[Collected data]
____

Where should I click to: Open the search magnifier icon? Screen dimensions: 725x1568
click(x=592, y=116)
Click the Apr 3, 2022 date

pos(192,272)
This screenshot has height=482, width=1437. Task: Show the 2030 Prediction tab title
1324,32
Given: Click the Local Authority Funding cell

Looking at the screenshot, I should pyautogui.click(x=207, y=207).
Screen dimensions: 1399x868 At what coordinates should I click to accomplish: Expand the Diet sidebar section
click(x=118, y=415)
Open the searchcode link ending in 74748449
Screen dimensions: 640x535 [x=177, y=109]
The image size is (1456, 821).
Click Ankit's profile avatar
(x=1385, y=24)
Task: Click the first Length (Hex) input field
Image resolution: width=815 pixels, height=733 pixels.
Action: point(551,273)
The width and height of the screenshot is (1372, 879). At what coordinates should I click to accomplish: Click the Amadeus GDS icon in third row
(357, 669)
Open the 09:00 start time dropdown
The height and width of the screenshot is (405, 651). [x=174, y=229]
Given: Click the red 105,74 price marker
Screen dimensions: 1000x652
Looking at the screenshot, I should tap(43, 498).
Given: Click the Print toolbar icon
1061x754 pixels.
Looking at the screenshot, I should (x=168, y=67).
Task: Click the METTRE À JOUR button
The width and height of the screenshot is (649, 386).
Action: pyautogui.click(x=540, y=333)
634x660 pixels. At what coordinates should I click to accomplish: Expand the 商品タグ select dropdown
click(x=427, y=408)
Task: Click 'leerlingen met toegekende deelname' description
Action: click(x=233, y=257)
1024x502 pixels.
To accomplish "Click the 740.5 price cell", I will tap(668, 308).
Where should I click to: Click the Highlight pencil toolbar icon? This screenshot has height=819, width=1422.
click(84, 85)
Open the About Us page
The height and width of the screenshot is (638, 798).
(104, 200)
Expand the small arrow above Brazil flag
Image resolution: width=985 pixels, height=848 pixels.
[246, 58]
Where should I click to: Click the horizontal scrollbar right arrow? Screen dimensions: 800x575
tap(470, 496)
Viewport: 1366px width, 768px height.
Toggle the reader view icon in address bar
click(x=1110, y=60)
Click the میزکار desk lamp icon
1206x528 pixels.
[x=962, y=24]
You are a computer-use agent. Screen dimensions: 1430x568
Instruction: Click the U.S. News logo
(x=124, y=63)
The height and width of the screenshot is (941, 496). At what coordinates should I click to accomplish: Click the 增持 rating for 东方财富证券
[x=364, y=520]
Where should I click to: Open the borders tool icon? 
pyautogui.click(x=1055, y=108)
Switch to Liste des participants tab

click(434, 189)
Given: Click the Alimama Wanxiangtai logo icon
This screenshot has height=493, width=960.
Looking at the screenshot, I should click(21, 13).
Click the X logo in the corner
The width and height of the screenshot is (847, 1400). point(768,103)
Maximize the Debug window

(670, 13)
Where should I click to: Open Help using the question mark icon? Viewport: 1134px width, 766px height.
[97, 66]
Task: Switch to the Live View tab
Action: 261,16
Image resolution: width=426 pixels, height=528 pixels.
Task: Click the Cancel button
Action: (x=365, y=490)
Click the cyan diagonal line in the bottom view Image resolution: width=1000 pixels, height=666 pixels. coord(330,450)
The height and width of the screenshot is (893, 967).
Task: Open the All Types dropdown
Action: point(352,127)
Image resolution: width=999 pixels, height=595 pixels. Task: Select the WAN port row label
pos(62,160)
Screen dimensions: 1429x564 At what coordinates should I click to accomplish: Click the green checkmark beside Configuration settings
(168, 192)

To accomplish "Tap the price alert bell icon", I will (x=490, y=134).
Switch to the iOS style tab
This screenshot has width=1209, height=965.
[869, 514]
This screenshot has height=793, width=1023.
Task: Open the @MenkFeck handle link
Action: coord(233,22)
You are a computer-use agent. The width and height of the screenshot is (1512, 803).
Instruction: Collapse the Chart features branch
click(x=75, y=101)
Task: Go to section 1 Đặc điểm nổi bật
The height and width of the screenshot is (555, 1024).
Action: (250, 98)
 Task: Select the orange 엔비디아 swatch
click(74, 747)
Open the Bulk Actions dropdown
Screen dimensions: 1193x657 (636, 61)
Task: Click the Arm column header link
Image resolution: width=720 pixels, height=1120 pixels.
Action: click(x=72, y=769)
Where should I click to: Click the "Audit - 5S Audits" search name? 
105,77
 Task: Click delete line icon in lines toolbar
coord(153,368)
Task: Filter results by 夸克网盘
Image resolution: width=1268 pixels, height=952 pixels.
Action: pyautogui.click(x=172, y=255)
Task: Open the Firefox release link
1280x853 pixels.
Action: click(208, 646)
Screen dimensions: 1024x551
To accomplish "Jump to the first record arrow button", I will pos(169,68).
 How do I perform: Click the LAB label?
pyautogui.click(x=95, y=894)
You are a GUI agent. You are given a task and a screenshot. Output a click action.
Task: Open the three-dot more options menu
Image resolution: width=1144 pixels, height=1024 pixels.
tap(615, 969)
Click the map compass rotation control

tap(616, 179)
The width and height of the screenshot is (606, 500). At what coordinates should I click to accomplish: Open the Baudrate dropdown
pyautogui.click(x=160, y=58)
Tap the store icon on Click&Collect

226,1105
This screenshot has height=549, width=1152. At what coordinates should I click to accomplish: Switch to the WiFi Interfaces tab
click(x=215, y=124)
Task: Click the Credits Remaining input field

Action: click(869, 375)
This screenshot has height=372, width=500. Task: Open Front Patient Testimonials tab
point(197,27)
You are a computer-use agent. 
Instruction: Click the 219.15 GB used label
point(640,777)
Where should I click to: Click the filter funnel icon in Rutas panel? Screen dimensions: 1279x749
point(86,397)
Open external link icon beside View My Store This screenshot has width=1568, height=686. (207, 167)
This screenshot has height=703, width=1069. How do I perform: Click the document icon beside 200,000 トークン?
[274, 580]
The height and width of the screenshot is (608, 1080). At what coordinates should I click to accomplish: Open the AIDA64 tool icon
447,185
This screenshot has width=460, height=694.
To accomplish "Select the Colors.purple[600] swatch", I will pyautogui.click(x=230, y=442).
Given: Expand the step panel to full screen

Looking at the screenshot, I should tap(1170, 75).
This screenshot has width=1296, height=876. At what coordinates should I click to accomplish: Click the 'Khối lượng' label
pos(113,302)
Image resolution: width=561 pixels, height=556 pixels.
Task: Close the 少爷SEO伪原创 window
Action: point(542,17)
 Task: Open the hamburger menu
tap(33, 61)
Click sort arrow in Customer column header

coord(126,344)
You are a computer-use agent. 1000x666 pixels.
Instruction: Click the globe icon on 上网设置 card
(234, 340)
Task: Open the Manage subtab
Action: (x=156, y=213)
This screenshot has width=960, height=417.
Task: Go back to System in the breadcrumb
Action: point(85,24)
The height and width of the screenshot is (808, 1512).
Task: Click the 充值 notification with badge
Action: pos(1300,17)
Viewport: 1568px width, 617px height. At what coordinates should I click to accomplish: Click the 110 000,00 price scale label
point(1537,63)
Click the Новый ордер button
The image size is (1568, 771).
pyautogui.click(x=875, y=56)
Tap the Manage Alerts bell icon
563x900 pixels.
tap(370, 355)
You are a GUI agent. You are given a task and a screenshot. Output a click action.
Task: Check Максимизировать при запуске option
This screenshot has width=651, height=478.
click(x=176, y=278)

____

Task goal: Word for word, restate the entries from the first line to the line that has "Given: Click the Print toolbar icon", both included, and nothing else.

Answer box:
Where should I click to: Open the search magnifier icon? Screen dimensions: 725x1568
click(x=592, y=116)
Click the Apr 3, 2022 date

pos(192,272)
This screenshot has height=482, width=1437. Task: Show the 2030 Prediction tab title
1324,32
Given: Click the Local Authority Funding cell

Looking at the screenshot, I should pyautogui.click(x=207, y=207).
Screen dimensions: 1399x868 At what coordinates should I click to accomplish: Expand the Diet sidebar section
click(x=118, y=415)
Open the searchcode link ending in 74748449
Screen dimensions: 640x535 [x=177, y=109]
The image size is (1456, 821).
Click Ankit's profile avatar
(x=1385, y=24)
Task: Click the first Length (Hex) input field
Image resolution: width=815 pixels, height=733 pixels.
Action: point(551,273)
The width and height of the screenshot is (1372, 879). At what coordinates should I click to accomplish: Click the Amadeus GDS icon in third row
(357, 669)
Open the 09:00 start time dropdown
The height and width of the screenshot is (405, 651). [x=174, y=229]
Given: Click the red 105,74 price marker
Screen dimensions: 1000x652
Looking at the screenshot, I should tap(43, 498).
Given: Click the Print toolbar icon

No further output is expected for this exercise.